_INFORMATION GIVEN_:

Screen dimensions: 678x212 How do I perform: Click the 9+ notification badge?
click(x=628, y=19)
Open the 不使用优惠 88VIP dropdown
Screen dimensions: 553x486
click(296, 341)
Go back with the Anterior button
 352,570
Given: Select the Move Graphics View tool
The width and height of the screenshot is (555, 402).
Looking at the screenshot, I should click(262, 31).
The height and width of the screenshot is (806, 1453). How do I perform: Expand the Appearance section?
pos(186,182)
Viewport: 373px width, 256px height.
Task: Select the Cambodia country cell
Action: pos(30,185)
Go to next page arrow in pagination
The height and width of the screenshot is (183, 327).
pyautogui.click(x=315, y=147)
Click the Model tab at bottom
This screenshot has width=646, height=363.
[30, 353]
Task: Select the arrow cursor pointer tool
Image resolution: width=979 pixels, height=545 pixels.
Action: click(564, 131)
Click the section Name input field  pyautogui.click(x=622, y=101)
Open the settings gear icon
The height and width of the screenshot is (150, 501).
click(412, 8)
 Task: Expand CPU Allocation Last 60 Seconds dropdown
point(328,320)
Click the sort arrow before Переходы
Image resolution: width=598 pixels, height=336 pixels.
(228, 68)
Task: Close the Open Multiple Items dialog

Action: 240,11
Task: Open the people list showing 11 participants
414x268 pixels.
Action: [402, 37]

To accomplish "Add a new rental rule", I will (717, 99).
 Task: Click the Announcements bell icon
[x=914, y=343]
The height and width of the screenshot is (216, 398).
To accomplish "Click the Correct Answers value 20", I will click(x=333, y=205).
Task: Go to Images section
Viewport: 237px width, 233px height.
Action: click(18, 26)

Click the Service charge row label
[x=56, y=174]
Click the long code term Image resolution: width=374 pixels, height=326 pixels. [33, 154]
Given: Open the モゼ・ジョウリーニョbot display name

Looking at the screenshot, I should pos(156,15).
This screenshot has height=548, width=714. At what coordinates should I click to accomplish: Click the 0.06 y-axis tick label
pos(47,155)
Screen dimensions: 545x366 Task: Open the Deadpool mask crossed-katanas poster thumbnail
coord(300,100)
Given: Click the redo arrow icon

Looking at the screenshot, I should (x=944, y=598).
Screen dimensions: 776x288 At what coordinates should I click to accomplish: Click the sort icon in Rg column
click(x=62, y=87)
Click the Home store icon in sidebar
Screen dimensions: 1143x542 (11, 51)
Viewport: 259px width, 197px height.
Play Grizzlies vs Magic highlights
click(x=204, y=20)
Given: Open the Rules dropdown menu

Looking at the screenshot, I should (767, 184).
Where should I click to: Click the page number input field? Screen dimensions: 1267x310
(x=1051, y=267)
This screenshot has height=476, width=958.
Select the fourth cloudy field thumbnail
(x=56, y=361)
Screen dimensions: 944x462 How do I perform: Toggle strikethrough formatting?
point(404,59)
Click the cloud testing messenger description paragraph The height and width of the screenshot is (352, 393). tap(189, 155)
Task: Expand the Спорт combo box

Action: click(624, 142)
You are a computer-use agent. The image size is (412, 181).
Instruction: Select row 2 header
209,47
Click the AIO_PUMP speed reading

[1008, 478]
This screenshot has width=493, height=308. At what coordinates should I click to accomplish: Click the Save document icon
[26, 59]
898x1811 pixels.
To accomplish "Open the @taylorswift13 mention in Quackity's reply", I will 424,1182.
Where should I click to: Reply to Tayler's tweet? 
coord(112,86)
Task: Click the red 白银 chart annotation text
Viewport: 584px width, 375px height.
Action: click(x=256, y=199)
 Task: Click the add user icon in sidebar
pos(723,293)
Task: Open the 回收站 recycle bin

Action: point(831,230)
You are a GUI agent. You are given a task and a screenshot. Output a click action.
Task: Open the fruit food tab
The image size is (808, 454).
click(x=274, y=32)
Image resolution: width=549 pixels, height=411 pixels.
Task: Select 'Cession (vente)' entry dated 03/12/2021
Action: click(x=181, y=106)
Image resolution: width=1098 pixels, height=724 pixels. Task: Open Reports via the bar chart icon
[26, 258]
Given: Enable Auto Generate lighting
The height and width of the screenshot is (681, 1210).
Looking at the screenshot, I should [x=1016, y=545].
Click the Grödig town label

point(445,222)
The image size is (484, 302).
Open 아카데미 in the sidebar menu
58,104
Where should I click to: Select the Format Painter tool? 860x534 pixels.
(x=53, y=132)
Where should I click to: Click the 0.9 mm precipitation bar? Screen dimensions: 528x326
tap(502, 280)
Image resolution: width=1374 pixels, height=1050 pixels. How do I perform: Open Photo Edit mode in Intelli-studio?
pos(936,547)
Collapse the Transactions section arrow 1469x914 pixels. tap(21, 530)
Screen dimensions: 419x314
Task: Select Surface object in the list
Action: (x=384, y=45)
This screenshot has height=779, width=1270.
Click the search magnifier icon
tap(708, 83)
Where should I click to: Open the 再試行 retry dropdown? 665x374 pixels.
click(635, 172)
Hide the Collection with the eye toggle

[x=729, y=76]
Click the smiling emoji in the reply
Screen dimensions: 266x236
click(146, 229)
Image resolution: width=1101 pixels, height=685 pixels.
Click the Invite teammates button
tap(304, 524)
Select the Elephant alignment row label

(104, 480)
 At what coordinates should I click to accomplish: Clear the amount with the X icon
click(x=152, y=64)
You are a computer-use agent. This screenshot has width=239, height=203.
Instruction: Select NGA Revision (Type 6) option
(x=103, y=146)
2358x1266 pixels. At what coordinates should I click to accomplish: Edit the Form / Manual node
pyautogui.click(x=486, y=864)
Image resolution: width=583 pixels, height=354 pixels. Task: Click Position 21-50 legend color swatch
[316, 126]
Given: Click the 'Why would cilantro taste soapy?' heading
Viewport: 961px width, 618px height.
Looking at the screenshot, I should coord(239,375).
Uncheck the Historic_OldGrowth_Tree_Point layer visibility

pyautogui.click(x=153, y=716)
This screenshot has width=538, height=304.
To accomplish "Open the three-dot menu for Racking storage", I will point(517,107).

_WHAT YOU NEED TO DO_:
Return every line of the items above, copied exactly as they stand.

_EXERCISE ANSWER_:
Screen dimensions: 678x212 How do I perform: Click the 9+ notification badge?
click(x=628, y=19)
Open the 不使用优惠 88VIP dropdown
Screen dimensions: 553x486
click(296, 341)
Go back with the Anterior button
 352,570
Given: Select the Move Graphics View tool
The width and height of the screenshot is (555, 402).
Looking at the screenshot, I should click(262, 31).
The height and width of the screenshot is (806, 1453). How do I perform: Expand the Appearance section?
pos(186,182)
Viewport: 373px width, 256px height.
Task: Select the Cambodia country cell
Action: pos(30,185)
Go to next page arrow in pagination
The height and width of the screenshot is (183, 327).
pyautogui.click(x=315, y=147)
Click the Model tab at bottom
This screenshot has width=646, height=363.
[30, 353]
Task: Select the arrow cursor pointer tool
Image resolution: width=979 pixels, height=545 pixels.
Action: click(564, 131)
Click the section Name input field  pyautogui.click(x=622, y=101)
Open the settings gear icon
The height and width of the screenshot is (150, 501).
click(412, 8)
 Task: Expand CPU Allocation Last 60 Seconds dropdown
point(328,320)
Click the sort arrow before Переходы
Image resolution: width=598 pixels, height=336 pixels.
(228, 68)
Task: Close the Open Multiple Items dialog

Action: 240,11
Task: Open the people list showing 11 participants
414x268 pixels.
Action: [402, 37]

To accomplish "Add a new rental rule", I will (717, 99).
 Task: Click the Announcements bell icon
[x=914, y=343]
The height and width of the screenshot is (216, 398).
To accomplish "Click the Correct Answers value 20", I will click(x=333, y=205).
Task: Go to Images section
Viewport: 237px width, 233px height.
Action: click(18, 26)

Click the Service charge row label
[x=56, y=174]
Click the long code term Image resolution: width=374 pixels, height=326 pixels. [33, 154]
Given: Open the モゼ・ジョウリーニョbot display name

Looking at the screenshot, I should pos(156,15).
This screenshot has height=548, width=714. At what coordinates should I click to accomplish: Click the 0.06 y-axis tick label
pos(47,155)
Screen dimensions: 545x366 Task: Open the Deadpool mask crossed-katanas poster thumbnail
coord(300,100)
Given: Click the redo arrow icon

Looking at the screenshot, I should (x=944, y=598).
Screen dimensions: 776x288 At what coordinates should I click to accomplish: Click the sort icon in Rg column
click(x=62, y=87)
Click the Home store icon in sidebar
Screen dimensions: 1143x542 (11, 51)
Viewport: 259px width, 197px height.
Play Grizzlies vs Magic highlights
click(x=204, y=20)
Given: Open the Rules dropdown menu

Looking at the screenshot, I should (767, 184).
Where should I click to: Click the page number input field? Screen dimensions: 1267x310
(x=1051, y=267)
This screenshot has height=476, width=958.
Select the fourth cloudy field thumbnail
(x=56, y=361)
Screen dimensions: 944x462 How do I perform: Toggle strikethrough formatting?
point(404,59)
Click the cloud testing messenger description paragraph The height and width of the screenshot is (352, 393). tap(189, 155)
Task: Expand the Спорт combo box

Action: click(624, 142)
You are a computer-use agent. The image size is (412, 181).
Instruction: Select row 2 header
209,47
Click the AIO_PUMP speed reading

[1008, 478]
This screenshot has width=493, height=308. At what coordinates should I click to accomplish: Click the Save document icon
[26, 59]
898x1811 pixels.
To accomplish "Open the @taylorswift13 mention in Quackity's reply", I will 424,1182.
Where should I click to: Reply to Tayler's tweet? 
coord(112,86)
Task: Click the red 白银 chart annotation text
Viewport: 584px width, 375px height.
Action: click(x=256, y=199)
 Task: Click the add user icon in sidebar
pos(723,293)
Task: Open the 回收站 recycle bin

Action: point(831,230)
You are a GUI agent. You are given a task and a screenshot. Output a click action.
Task: Open the fruit food tab
The image size is (808, 454).
click(x=274, y=32)
Image resolution: width=549 pixels, height=411 pixels.
Task: Select 'Cession (vente)' entry dated 03/12/2021
Action: click(x=181, y=106)
Image resolution: width=1098 pixels, height=724 pixels. Task: Open Reports via the bar chart icon
[26, 258]
Given: Enable Auto Generate lighting
The height and width of the screenshot is (681, 1210).
Looking at the screenshot, I should [x=1016, y=545].
Click the Grödig town label

point(445,222)
The image size is (484, 302).
Open 아카데미 in the sidebar menu
58,104
Where should I click to: Select the Format Painter tool? 860x534 pixels.
(x=53, y=132)
Where should I click to: Click the 0.9 mm precipitation bar? Screen dimensions: 528x326
tap(502, 280)
Image resolution: width=1374 pixels, height=1050 pixels. How do I perform: Open Photo Edit mode in Intelli-studio?
pos(936,547)
Collapse the Transactions section arrow 1469x914 pixels. tap(21, 530)
Screen dimensions: 419x314
Task: Select Surface object in the list
Action: (x=384, y=45)
This screenshot has height=779, width=1270.
Click the search magnifier icon
tap(708, 83)
Where should I click to: Open the 再試行 retry dropdown? 665x374 pixels.
click(635, 172)
Hide the Collection with the eye toggle

[x=729, y=76]
Click the smiling emoji in the reply
Screen dimensions: 266x236
click(146, 229)
Image resolution: width=1101 pixels, height=685 pixels.
Click the Invite teammates button
tap(304, 524)
Select the Elephant alignment row label

(104, 480)
 At what coordinates should I click to accomplish: Clear the amount with the X icon
click(x=152, y=64)
You are a computer-use agent. This screenshot has width=239, height=203.
Instruction: Select NGA Revision (Type 6) option
(x=103, y=146)
2358x1266 pixels. At what coordinates should I click to accomplish: Edit the Form / Manual node
pyautogui.click(x=486, y=864)
Image resolution: width=583 pixels, height=354 pixels. Task: Click Position 21-50 legend color swatch
[316, 126]
Given: Click the 'Why would cilantro taste soapy?' heading
Viewport: 961px width, 618px height.
Looking at the screenshot, I should coord(239,375).
Uncheck the Historic_OldGrowth_Tree_Point layer visibility

pyautogui.click(x=153, y=716)
This screenshot has width=538, height=304.
To accomplish "Open the three-dot menu for Racking storage", I will point(517,107).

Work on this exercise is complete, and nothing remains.